While spatial differentiation has been previously reported for soil viral communities, prior studies considered larger areas with contrasting soil properties. A RAPD DNA study of soil viral diversity along a 4 km land-use transect (including forest, pasture, and cropland systems) found significant differences in viral community composition along the transect [82]. Similarly, a metagenomic characterization of peatland soils found distinct viral communities in three areas comprising different habitats along a permafrost gradient within a ~12,500 m2 area [14]. Although the spatial patterns in viral community composition detected in these studies correlated with differences in various environmental parameters, none of the soil properties that we measured in this study were able to explain the observed W–E spatial gradient. Moreover, we found no evidence of W–E spatial structuring in the coexisting bacterial and archaeal communities, suggesting that viruses were uniquely affected by an unknown underlying factor.

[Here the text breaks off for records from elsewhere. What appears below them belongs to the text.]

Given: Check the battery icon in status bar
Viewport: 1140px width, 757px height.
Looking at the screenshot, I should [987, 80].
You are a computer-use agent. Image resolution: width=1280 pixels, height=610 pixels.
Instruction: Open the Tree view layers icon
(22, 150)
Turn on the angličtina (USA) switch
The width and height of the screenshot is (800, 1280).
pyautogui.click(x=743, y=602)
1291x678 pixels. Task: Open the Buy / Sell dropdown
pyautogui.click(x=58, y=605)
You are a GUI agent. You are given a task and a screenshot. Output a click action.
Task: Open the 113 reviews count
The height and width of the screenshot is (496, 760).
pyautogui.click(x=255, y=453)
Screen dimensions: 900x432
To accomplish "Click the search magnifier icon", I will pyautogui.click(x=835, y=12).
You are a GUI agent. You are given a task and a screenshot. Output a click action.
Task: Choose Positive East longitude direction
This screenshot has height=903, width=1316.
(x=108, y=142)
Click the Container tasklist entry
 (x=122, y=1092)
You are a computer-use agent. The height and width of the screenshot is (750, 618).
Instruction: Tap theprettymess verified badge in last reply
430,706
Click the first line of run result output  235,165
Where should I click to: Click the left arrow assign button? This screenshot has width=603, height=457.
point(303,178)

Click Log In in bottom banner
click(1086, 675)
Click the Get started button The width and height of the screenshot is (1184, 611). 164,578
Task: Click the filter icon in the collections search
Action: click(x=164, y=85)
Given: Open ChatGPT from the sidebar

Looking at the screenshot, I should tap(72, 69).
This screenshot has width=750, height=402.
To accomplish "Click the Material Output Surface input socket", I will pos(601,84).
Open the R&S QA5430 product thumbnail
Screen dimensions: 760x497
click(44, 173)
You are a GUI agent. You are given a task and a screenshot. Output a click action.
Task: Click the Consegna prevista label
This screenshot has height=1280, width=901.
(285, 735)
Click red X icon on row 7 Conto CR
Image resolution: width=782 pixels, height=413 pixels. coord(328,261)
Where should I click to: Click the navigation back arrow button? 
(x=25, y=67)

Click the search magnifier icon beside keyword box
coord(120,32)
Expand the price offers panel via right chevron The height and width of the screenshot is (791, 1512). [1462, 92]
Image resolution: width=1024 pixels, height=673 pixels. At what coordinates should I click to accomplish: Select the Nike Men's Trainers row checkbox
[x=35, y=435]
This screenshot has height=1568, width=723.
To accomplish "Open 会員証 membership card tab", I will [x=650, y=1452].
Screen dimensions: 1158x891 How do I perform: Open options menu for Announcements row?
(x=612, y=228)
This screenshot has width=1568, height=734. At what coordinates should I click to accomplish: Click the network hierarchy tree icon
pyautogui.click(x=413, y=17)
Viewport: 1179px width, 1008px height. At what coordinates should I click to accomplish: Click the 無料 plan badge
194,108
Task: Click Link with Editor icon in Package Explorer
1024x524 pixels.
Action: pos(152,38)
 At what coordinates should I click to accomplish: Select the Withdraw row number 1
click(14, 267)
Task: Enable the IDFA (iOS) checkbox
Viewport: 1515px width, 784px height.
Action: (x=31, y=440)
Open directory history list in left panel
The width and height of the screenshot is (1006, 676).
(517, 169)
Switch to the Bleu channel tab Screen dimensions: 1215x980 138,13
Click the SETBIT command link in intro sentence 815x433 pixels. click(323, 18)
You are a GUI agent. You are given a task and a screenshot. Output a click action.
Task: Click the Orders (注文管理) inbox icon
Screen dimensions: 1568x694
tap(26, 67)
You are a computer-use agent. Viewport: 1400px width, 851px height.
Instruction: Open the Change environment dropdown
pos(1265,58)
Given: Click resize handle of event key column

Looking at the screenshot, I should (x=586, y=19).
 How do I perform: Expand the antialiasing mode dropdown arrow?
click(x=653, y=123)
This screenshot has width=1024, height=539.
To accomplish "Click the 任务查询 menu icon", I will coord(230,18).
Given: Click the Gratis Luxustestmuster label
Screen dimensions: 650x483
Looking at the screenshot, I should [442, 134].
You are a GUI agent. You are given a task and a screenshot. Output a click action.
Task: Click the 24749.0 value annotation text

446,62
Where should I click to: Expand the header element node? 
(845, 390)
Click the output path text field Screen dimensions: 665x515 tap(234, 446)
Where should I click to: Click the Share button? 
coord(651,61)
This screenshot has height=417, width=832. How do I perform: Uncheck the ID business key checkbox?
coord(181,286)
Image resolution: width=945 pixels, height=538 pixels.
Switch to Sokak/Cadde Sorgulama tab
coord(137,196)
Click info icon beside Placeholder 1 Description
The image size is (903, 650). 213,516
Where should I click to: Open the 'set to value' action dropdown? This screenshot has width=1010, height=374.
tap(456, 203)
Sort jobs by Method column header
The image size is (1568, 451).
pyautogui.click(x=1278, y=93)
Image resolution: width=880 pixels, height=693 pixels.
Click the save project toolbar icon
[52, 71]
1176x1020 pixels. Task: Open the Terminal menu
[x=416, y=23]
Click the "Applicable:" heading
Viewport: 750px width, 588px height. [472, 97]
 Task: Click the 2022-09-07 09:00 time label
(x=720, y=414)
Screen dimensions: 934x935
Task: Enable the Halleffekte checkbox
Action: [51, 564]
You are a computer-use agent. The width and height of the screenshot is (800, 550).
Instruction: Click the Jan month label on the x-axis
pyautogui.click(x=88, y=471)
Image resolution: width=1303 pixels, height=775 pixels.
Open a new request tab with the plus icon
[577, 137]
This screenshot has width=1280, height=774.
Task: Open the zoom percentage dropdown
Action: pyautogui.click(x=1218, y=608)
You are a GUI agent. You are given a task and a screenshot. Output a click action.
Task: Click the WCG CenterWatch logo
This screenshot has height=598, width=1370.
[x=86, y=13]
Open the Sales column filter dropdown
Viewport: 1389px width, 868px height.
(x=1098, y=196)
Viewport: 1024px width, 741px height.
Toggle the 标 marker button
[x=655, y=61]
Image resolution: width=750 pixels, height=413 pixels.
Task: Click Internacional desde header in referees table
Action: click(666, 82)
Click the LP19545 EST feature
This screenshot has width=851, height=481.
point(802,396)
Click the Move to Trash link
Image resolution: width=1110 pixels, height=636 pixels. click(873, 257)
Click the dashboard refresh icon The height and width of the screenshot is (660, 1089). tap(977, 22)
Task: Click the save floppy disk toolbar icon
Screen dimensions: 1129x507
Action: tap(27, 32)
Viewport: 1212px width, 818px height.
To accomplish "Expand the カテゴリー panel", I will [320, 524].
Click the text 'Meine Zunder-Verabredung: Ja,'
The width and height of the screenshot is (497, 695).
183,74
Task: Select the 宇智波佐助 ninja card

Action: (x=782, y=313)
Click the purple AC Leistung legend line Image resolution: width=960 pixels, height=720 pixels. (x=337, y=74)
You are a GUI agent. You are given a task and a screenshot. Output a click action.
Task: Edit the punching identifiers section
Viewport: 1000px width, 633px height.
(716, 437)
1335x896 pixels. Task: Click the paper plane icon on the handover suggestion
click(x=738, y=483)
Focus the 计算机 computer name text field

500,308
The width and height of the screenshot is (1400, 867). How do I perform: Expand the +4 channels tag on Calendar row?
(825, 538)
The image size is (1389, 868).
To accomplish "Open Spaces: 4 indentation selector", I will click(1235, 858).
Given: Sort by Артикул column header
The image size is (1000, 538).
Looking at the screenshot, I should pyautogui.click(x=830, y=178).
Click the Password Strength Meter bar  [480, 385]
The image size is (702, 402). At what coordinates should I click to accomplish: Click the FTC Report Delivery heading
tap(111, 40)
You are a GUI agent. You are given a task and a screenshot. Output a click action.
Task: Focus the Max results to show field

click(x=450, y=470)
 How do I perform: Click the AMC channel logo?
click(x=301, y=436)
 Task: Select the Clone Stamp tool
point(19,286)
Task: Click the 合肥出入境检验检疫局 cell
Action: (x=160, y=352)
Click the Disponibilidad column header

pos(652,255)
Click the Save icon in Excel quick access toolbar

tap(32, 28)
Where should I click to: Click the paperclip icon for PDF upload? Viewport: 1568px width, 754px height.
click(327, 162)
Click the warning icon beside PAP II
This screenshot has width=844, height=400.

One possible explanation for the observed W–E spatial structuring of viral communities could be unidentified legacy effects from previous growing seasons that may have created an unrecognized gradient across the agricultural field (though we note that the field was tilled in both S–N and W–E directions shortly before biochar addition, likely dampening any potential legacy effects, and the field was fallow for at least one year prior to the start of our study). It has been proposed that rates of viral decay might be much slower than viral production in some soils [83], such that an accumulation of older viruses might explain differences in the W–E spatial structuring of viral, relative to microbial communities. However, if this were the case, we would expect most of the W–E spatially structured vOTUs to persist over time and exhibit the same abundance patterns in the April and August samples, yet more than half of these vOTUs were also differentially abundant between time points. Another potential factor that could have contributed to this W–E spatial differentiation is dispersal, consistent with the location of the sampled field next to a gravel road (Supplementary Fig. 1A). We speculate that vehicular traffic could have transported dust from the road to the field and/or provided vibrations to induce shifts in soil pore structure and hydraulic connectivity, both of which would presumably have been more pronounced closer to the source (the road). Additionally, contrasting conditions at the W–E borders of the field (a road on one side and more tomato fields on the other, Supplementary Fig. 1A) could also have led to edge effects. While little is known about the impact of edge effects on soil viruses, other biotic and abiotic properties of agricultural soils have been shown to be influenced by their proximity to the field border [84, 85]. Future studies could be designed to better disentangle the complex interactions of production, decay, selection, and dispersal on soil viral and microbial community composition.

Conclusions

By comparing total metagenomes and viromes from the same tomato soil samples, we showed that viromes recovered a richer and more taxonomically diverse set of dsDNA vOTUs than total metagenomes, even at lower sequencing depths. Moreover, total metagenomes mostly detected the highly persistent and abundant vOTUs, a pattern that highlights the greater ability of viromes to explore the rare virosphere. Analyzing the beta diversity trends of viral and microbial communities revealed coupled temporal shifts that coincided with changes in the biotic and abiotic properties of soil. Viral communities further displayed a compositional gradient along the sampled agricultural field that was not observed in the microbial communities, suggesting the presence of underlying factors that can differentially affect the spatial distribution of viral and microbial populations. Biochar amendments were also statistically correlated with and thus predicted to impact viral community composition. However, this effect was only evident after accounting for the variation associated with the spatiotemporal patterns structuring viral diversity, emphasizing the importance of replicated experimental design over space and time when evaluating the effect of treatments on soil viral communities in future experiments.